Our own nominations exemplify the kinds of projects we’re working on to achieve our goals in embedding a sustainable culture throughout our college. They cover a vast tract of ground, from improving the environmental impact of our estates and facilities to instilling sustainability across our curriculum and using our green projects to provide new learning and development opportunities for community partners and students, including many with additional support needs.

Our community gardens scheme, nominated for a Student Engagement Award, ties these strands together, improving our environment while providing opportunities for students to learn and develop. The college has two thriving community gardens and is developing four community orchards at its campuses. The first garden launched at Milton Road Campus in 2012 as part of a student-led project but has developed into an important college and community resource. The gardens are run by the college Sustainability team, and provide learning opportunities for students, staff, local groups and local people about growing food and healthy living, as well as gaining new skills, building self-confidence and increasing employability.

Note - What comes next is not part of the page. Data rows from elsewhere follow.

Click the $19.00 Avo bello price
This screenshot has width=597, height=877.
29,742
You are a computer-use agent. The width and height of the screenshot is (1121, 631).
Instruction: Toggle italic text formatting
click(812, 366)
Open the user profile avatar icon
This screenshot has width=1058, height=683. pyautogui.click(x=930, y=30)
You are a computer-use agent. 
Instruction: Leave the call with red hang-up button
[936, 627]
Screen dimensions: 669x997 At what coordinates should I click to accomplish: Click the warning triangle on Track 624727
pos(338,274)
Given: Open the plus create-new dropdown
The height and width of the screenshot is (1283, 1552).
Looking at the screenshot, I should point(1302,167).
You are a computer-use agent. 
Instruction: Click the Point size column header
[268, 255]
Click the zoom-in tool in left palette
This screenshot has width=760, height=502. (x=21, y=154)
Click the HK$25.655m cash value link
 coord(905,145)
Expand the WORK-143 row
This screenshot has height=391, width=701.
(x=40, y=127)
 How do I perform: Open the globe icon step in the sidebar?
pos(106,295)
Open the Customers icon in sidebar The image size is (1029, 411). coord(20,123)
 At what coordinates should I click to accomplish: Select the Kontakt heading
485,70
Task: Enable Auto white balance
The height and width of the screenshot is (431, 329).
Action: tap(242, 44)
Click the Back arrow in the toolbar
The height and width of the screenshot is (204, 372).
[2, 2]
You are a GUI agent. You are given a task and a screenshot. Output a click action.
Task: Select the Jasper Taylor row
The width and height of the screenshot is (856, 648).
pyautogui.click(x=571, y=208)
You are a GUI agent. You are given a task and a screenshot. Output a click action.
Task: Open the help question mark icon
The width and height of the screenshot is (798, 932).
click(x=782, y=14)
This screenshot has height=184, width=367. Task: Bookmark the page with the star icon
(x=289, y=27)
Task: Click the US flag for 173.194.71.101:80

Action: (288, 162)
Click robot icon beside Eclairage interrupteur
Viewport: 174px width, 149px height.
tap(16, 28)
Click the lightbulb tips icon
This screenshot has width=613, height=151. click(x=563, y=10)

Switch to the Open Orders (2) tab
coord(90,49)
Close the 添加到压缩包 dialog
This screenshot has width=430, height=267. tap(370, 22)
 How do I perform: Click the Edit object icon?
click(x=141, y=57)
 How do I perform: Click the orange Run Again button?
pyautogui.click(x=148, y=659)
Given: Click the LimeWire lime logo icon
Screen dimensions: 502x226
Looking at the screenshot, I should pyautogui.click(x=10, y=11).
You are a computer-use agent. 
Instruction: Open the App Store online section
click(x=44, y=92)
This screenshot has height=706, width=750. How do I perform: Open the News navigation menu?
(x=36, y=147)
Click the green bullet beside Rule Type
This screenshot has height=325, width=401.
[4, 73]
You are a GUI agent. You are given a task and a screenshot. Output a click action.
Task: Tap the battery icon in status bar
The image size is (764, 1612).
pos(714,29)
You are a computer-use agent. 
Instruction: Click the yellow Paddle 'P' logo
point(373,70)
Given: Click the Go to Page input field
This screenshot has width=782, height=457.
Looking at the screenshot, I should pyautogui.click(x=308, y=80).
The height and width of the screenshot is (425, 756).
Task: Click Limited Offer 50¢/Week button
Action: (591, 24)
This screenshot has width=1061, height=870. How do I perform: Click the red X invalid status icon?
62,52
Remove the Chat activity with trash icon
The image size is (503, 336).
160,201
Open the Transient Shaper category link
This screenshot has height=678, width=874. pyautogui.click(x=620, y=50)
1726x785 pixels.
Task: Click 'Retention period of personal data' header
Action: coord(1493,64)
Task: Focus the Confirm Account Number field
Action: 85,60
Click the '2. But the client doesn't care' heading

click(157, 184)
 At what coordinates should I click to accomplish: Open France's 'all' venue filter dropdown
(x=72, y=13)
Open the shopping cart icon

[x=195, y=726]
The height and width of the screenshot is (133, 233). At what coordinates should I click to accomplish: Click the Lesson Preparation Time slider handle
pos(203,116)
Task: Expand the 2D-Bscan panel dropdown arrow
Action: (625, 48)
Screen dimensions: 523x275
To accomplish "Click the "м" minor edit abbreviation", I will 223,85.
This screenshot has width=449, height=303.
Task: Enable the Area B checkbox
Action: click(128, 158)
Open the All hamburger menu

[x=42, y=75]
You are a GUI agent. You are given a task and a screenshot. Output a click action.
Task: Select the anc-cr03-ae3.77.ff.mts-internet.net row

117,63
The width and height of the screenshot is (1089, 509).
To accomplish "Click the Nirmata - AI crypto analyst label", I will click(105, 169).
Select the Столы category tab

The gardens play an important part in curriculum delivery and are used by a wide range of student groups, from those with additional support needs, who use the garden as part of partnerships with local agencies, to bricklaying and carpentry and joinery students, who have helped build the gardens as part of their work experience. Our College Community and English for Speakers of Other Languages (Esol) curriculum centres also use the gardens in curriculum, respectively as a place to engage with local community groups and as an outdoor learning environment.

The benefits of the gardens to our immediate college environment are visible, and our teaching staff and community partners report significant positive impact for students. Many have gained new skills and confidence, equipping them to progress and succeed further in education or employment.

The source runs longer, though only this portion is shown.